Em 2022, o Brasil sustentou sua pontuação baixa de 38, na 94ª posição, pouco aquém do meio da tabela, que lista 180 países avaliados em seus níveis de corrupção. Desde 2020, o país se mantém nessa colocação. Na última década, caiu de 43 pontos, em 2012, para 35, em 2018, sua pior pontuação. Em 2016, ano que o governo corruPTo da organização criminosa de esquerda foi impedido de continuar no poder, a taxa havia caído para 40 pontos, até atingir o mínimo histórico de 2018, quando ocupava a 105ª posição. Em 2018, um novo governo de direita foi eleito e os índices melhoraram até estagnar em 2020, ano a partir do qual um crescente ativismo judicial impediu que a pontuação se elevasse mais, deixando o país na situação intermediária em que se encontra, a meio caminho entre a Dinamarca (1º) e a Somália (180º) [11]. No Brasil, abaixo do congresso nacional, o judiciário brasileiro é a instituição estatal que a população menos confia, no início de 2023, de acordo com enquete divulgada por páginas na internet [12].

Notas

1. Veja BOUZON, E. O Código de Hamurabi, §5, pp.49 e ss.
2. DEUTERONÔMIO, 16:19.
3. PLATÃO. VIII Carta, 354 b-c.
4. Veja ARISTÓTELES. A Política, 1271 a-b.
5. Veja XENOFONTE, La República de los Lacedemonios, p.1 e PLUTARCO. Vida de Licurgo, §29, p.39.
6. Veja HOBBES, Th Leviatã, caps. XIII e XIV.
7. Veja HOBBES, Th Op. Cit., l. 1, cap. XIV, p. 82.
8. Veja LEE, J-H et. al. “Games of Corruption”, p.4.
9. Veja LEE, J-H et al. Op.Cit, p. 10 §2.3.
10. Veja LEE, J-H. et al. “Social Evolution Leads to Persistent Corruption”, p. 13.279.
11. Veja CPI, 2022.

12. Veja DEFESANET. https://www.defesanet.com.br/wp-content/uploads/2023/02/militares_1.jpg.

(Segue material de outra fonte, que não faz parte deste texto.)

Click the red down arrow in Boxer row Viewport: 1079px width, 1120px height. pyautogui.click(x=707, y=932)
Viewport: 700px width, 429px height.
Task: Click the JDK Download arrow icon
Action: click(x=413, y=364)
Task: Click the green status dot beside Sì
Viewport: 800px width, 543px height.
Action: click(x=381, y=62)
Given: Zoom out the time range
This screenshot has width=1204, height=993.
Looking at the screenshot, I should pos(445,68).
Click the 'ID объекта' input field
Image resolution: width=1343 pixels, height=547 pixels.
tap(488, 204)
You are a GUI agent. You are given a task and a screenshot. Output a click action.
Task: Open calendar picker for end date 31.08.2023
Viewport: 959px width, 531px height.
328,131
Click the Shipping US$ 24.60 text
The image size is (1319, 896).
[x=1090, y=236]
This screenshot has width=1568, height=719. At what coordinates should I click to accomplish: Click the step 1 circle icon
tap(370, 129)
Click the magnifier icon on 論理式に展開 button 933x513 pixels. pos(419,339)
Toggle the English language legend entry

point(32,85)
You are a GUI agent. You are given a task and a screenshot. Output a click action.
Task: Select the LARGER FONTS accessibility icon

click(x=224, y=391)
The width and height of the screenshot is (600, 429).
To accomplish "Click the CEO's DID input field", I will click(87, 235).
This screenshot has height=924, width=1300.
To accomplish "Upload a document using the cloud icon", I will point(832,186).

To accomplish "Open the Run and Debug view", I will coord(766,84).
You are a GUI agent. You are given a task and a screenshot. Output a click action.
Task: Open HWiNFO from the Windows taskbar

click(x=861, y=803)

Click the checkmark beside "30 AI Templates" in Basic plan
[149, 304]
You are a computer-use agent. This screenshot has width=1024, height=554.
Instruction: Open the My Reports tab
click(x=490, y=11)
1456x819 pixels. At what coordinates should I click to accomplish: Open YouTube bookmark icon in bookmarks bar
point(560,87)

Referências Bibliográficas

ARISTÓTELES. A Política; trad. Nestor S. Chaves. – Rio de Janeiro: Ediouro, s/d.
BIBLIA SAGRADA. “Deuteronômio”; trad. Pe. Antonio P. de Figueiredo. -São Paulo: EP e Maltese, 1962.
BOUZON, E. O Código de Hammurabi. – Petrópolis: Vozes, 1986.
DEFESANET. “8JANBSB – Exército com o menor índice de aprovação histórico”. Disponível na Internet via https://www.defesanet.com.br/wp-content/uploads/2023/02/militares_1.jpg. Arquivo consultado em 2023.
HARDIN, G. A Tragédia dos Comuns, trad. José R. Bonifácio. – Disponível na Internet via https://edisciplinas.usp.br/…/a_tragédia_dos_comuns.pdf. Arquivo consultado em 2023.
HOBBES, Th. Leviatã, trad. João P. Monteiro e Mª Beatriz N. da Silva. – São Paulo: Abril Cultural, 1983.
LEE, J-H et al. “Games of Corruption”, in Journal of Theoretical Biology, vol. 367, pp. 1-13, 21 de fevereiro de 2015, – Disponível na Internet via https://core.ac.uk/reader/33901757?utm_source=linkout. Arquivo consultado em 2023.
___. “Social Evolution leads to Persistent Corruption”. – Disponível na Internet via https://www.pnas.org/doi/pdf/10.1073/pnas.1900078116. Arquivo consultado em 2023.
PLATÃO. “VIII Carta”, in Diálogos, vol. V, trad. Carlos A. Nunes. – Belém: Uni. Fed. do Pará, 1975.
PLUTARCO. “Vida de Licurgo”, in Vidas; trad. Jaime Bruna. – São Paulo: Cultrix, 1963.
TRANSPARENCY INTERNATIONAL. Corruption Perceptions Index. – Disponível na Internet via https://www.transparency.org/en/cpi/2022. Arquivo consultado em 2023.
XENOFONTE. “La República de los Lacedemonios”, in Obras Menores; trad. Orlando G. Tuñon. – Madrid: Gredos, 1984.